Security

Your agent's inbox is an attack surface

Anyone can email your agent. That means anyone can try to inject instructions into it. We scan every inbound message for injection patterns, quarantine high-risk content, and use canary tokens to catch data exfiltration before it leaves.

Inbound email being scanned for prompt injection patterns with detected fragments highlighted and a verdict badge

From inbound to safe

1

Content sanitized on arrival

Invisible Unicode, data URIs, scripts, iframes, hidden elements: all stripped before the content is stored. Your agent never sees the raw attack surface.

2

Injection patterns scored

Four categories: instruction overrides, role play attempts, system prompt mimicry, delimiter abuse. Each match adds to a risk score.

3

High-risk messages quarantined

Score too high? The message body is replaced with a placeholder in the agent view. Operators can review the quarantined content with elevated permissions.

4

Thread anomalies flagged

Forged senders jumping into existing threads, intent flips from unknown addresses, rapid intent changes. These get flagged and (optionally) held for human review.

5

Canary tokens catch exfiltration

Every thread gets a canary token in the agent context. If an attacker tricks your agent into echoing that token in an outbound email, the send is blocked.
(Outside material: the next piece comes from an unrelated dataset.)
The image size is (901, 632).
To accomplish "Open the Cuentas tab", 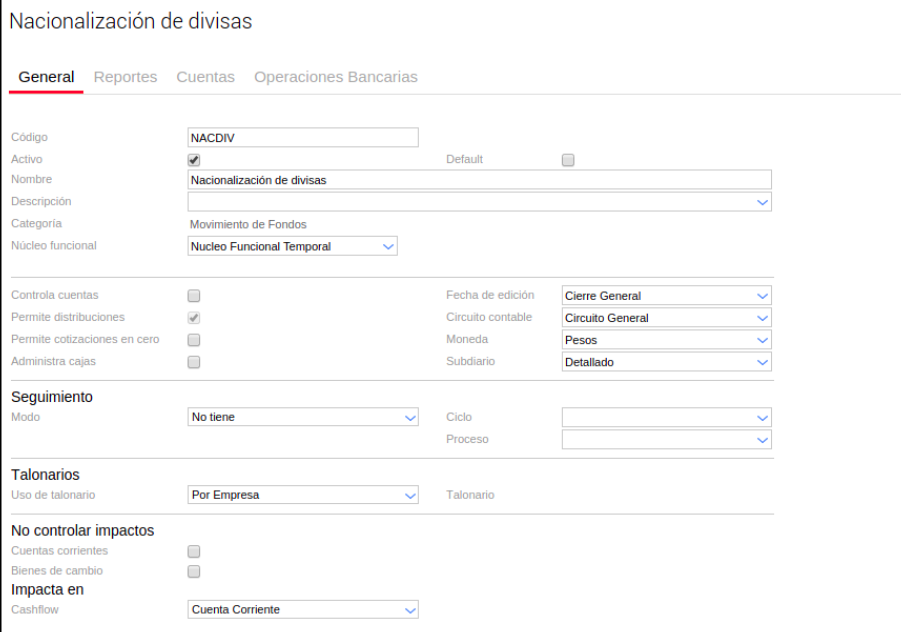I will pos(205,77).
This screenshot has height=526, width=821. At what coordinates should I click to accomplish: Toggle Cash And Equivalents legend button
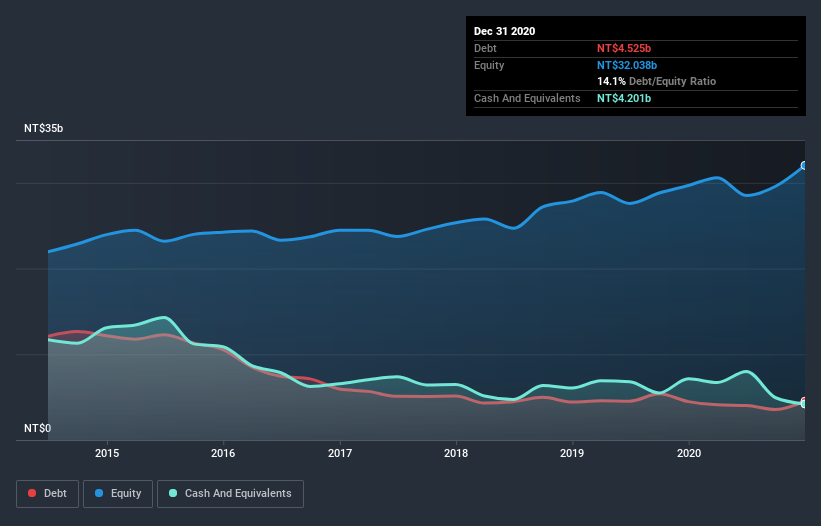click(x=230, y=493)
The data never leaves.

Configure protection

PUT /v1/me/safety-settings

// Configure safety settings
PUT /v1/me/safety-settings
{
  "quarantineHighInjection": true,
  "holdCriticalAnomalies": true,
  "blockCanaryViolations": true
}

What we scan for

Instruction Override Detection

"Ignore previous instructions," "disregard all previous," "override your rules." These patterns are caught and scored before the content reaches your agent.

Role Play Detection

"You are now," "act as a," "pretend to be." Attempts to redefine agent behavior are flagged automatically.

System Prompt Mimicry

Fake system prompts using [INST], <<SYS>>, and other LLM control tokens embedded in email body text. We catch these too.

Content Quarantine

High-risk messages get quarantined. The agent sees a placeholder. An operator reviews the real content when they're ready.

Canary Tokens

Deterministic tokens per thread. Leaked in outbound content? Send blocked. This is how you catch data exfiltration in practice.

Thread Anomaly Detection

Forged thread injections, intent flips, rapid intent changes. Critical anomalies hold the message for human review before it reaches the agent.

Every message gets a risk score

The score is based on matched injection categories. High-risk messages are quarantined when protection is enabled (which it is, by default). You can tune thresholds, but the out-of-the-box settings are opinionated toward safety.

Risk Level    Score Range    Action
none          0              No action
low           > 0, < 0.3    Logged, content delivered
medium        >= 0.3, < 0.7 Flagged for review
high          >= 0.7        Quarantined automatically

Protection is on from day one

Injection scanning, quarantine, canary tokens, thread anomaly detection. All enabled by default. Your agent is protected from the first inbound message.